Your answer must be the exact lines from the one holding "At what coordinates" through the end of the entries, with no pictures.

** Supplied data follows **

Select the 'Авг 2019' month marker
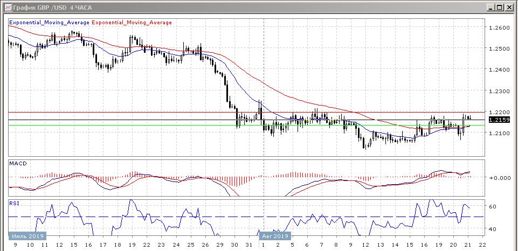This screenshot has height=251, width=518. click(x=276, y=236)
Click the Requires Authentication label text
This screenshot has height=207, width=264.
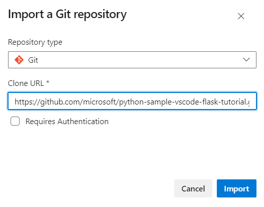pyautogui.click(x=67, y=122)
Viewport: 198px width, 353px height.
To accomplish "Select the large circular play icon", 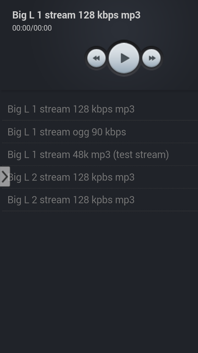I will pyautogui.click(x=124, y=58).
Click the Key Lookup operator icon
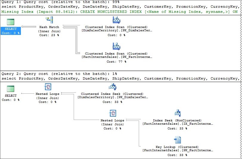The width and height of the screenshot is (242, 159). [177, 140]
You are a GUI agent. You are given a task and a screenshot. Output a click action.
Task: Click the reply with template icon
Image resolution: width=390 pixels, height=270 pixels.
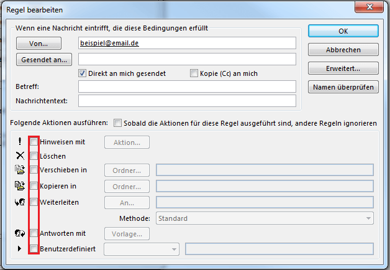(20, 233)
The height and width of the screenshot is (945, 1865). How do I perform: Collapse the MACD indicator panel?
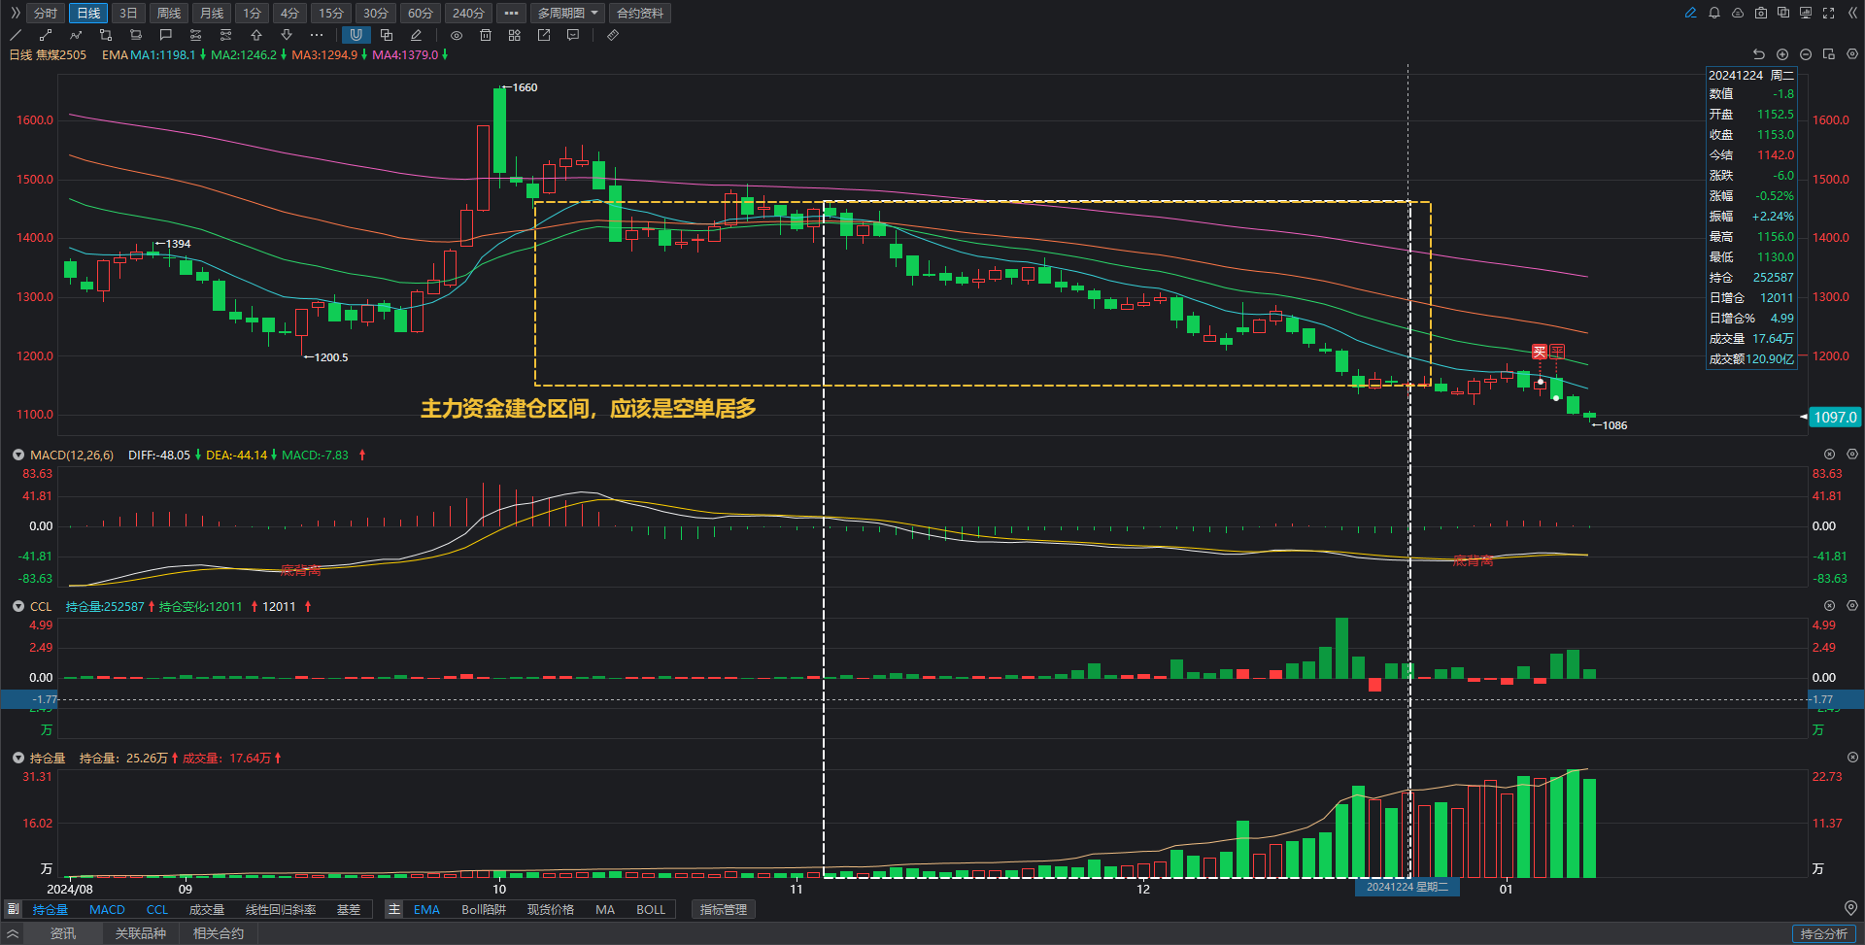(x=17, y=455)
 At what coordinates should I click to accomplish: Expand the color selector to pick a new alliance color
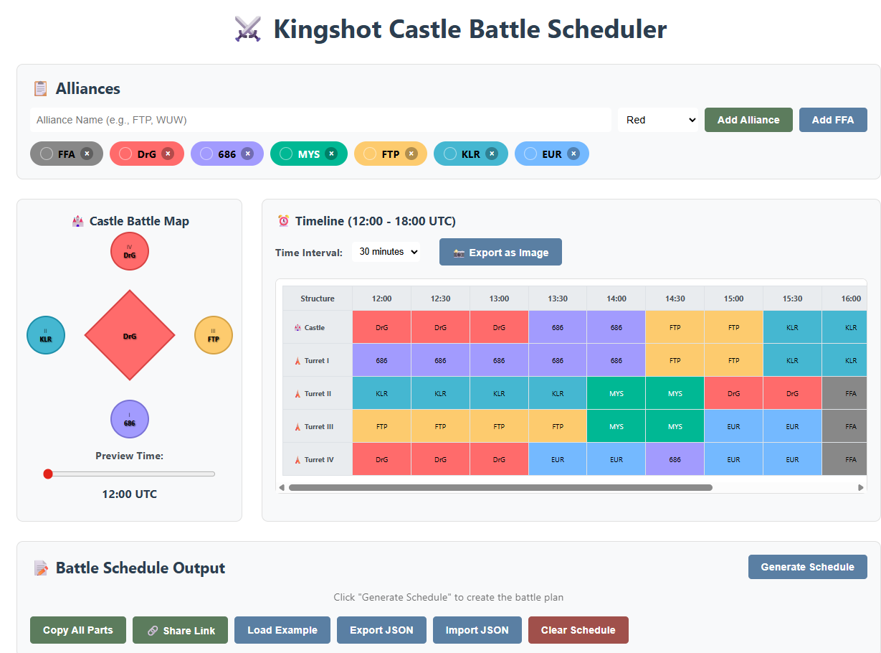click(x=657, y=119)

** End of Supplied data **

Solution to the problem:
 At what coordinates should I click to accomplish: Expand the color selector to pick a new alliance color
click(x=657, y=119)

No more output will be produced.